### ACTIVITY
Please reproduce the entire listing exactly.

-.-.-

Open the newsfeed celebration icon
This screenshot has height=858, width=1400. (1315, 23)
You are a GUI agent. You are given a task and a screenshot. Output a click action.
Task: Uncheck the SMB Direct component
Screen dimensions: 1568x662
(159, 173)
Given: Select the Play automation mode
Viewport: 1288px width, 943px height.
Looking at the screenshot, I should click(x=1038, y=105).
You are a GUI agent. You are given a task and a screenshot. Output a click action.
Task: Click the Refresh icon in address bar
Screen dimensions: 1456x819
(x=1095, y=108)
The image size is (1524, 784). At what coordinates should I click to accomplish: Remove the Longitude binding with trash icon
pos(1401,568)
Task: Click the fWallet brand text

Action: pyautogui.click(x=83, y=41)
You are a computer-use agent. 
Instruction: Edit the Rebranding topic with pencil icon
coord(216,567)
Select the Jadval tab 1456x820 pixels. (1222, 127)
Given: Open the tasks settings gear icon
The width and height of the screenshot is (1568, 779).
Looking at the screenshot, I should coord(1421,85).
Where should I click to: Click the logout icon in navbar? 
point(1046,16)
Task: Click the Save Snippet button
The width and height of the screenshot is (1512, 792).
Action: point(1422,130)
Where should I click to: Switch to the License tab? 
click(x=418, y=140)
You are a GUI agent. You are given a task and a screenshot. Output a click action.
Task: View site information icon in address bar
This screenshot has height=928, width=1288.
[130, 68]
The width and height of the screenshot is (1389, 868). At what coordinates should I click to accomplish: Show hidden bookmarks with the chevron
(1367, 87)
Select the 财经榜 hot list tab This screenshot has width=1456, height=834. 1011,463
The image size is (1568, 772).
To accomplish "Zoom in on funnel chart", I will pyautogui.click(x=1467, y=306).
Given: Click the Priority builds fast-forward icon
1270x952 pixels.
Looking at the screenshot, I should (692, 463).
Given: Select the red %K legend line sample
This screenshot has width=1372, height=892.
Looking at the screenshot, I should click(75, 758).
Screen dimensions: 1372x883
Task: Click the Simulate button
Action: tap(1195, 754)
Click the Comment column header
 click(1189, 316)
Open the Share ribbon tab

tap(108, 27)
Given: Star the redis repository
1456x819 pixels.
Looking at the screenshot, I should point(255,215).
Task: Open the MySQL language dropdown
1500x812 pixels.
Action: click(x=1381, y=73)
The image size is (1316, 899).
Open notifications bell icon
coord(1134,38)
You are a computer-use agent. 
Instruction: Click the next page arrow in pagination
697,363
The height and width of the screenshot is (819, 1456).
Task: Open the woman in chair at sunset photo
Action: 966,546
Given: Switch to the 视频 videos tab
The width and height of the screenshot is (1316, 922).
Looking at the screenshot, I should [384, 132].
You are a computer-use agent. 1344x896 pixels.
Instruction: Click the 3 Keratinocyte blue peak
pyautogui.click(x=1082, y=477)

-.-.-

### WRITTEN ANSWER
Open the newsfeed celebration icon
This screenshot has height=858, width=1400. (1315, 23)
You are a GUI agent. You are given a task and a screenshot. Output a click action.
Task: Uncheck the SMB Direct component
Screen dimensions: 1568x662
(159, 173)
Given: Select the Play automation mode
Viewport: 1288px width, 943px height.
Looking at the screenshot, I should click(x=1038, y=105).
You are a GUI agent. You are given a task and a screenshot. Output a click action.
Task: Click the Refresh icon in address bar
Screen dimensions: 1456x819
(x=1095, y=108)
The image size is (1524, 784). At what coordinates should I click to accomplish: Remove the Longitude binding with trash icon
pos(1401,568)
Task: Click the fWallet brand text

Action: pyautogui.click(x=83, y=41)
You are a computer-use agent. 
Instruction: Edit the Rebranding topic with pencil icon
coord(216,567)
Select the Jadval tab 1456x820 pixels. (1222, 127)
Given: Open the tasks settings gear icon
The width and height of the screenshot is (1568, 779).
Looking at the screenshot, I should coord(1421,85).
Where should I click to: Click the logout icon in navbar? 
point(1046,16)
Task: Click the Save Snippet button
The width and height of the screenshot is (1512, 792).
Action: point(1422,130)
Where should I click to: Switch to the License tab? 
click(x=418, y=140)
You are a GUI agent. You are given a task and a screenshot. Output a click action.
Task: View site information icon in address bar
This screenshot has height=928, width=1288.
[130, 68]
The width and height of the screenshot is (1389, 868). At what coordinates should I click to accomplish: Show hidden bookmarks with the chevron
(1367, 87)
Select the 财经榜 hot list tab This screenshot has width=1456, height=834. 1011,463
The image size is (1568, 772).
To accomplish "Zoom in on funnel chart", I will pyautogui.click(x=1467, y=306).
Given: Click the Priority builds fast-forward icon
1270x952 pixels.
Looking at the screenshot, I should (692, 463).
Given: Select the red %K legend line sample
This screenshot has width=1372, height=892.
Looking at the screenshot, I should click(75, 758).
Screen dimensions: 1372x883
Task: Click the Simulate button
Action: tap(1195, 754)
Click the Comment column header
 click(1189, 316)
Open the Share ribbon tab

tap(108, 27)
Given: Star the redis repository
1456x819 pixels.
Looking at the screenshot, I should point(255,215).
Task: Open the MySQL language dropdown
1500x812 pixels.
Action: click(x=1381, y=73)
The image size is (1316, 899).
Open notifications bell icon
coord(1134,38)
You are a computer-use agent. 
Instruction: Click the next page arrow in pagination
697,363
The height and width of the screenshot is (819, 1456).
Task: Open the woman in chair at sunset photo
Action: 966,546
Given: Switch to the 视频 videos tab
The width and height of the screenshot is (1316, 922).
Looking at the screenshot, I should [384, 132].
You are a computer-use agent. 1344x896 pixels.
Instruction: Click the 3 Keratinocyte blue peak
pyautogui.click(x=1082, y=477)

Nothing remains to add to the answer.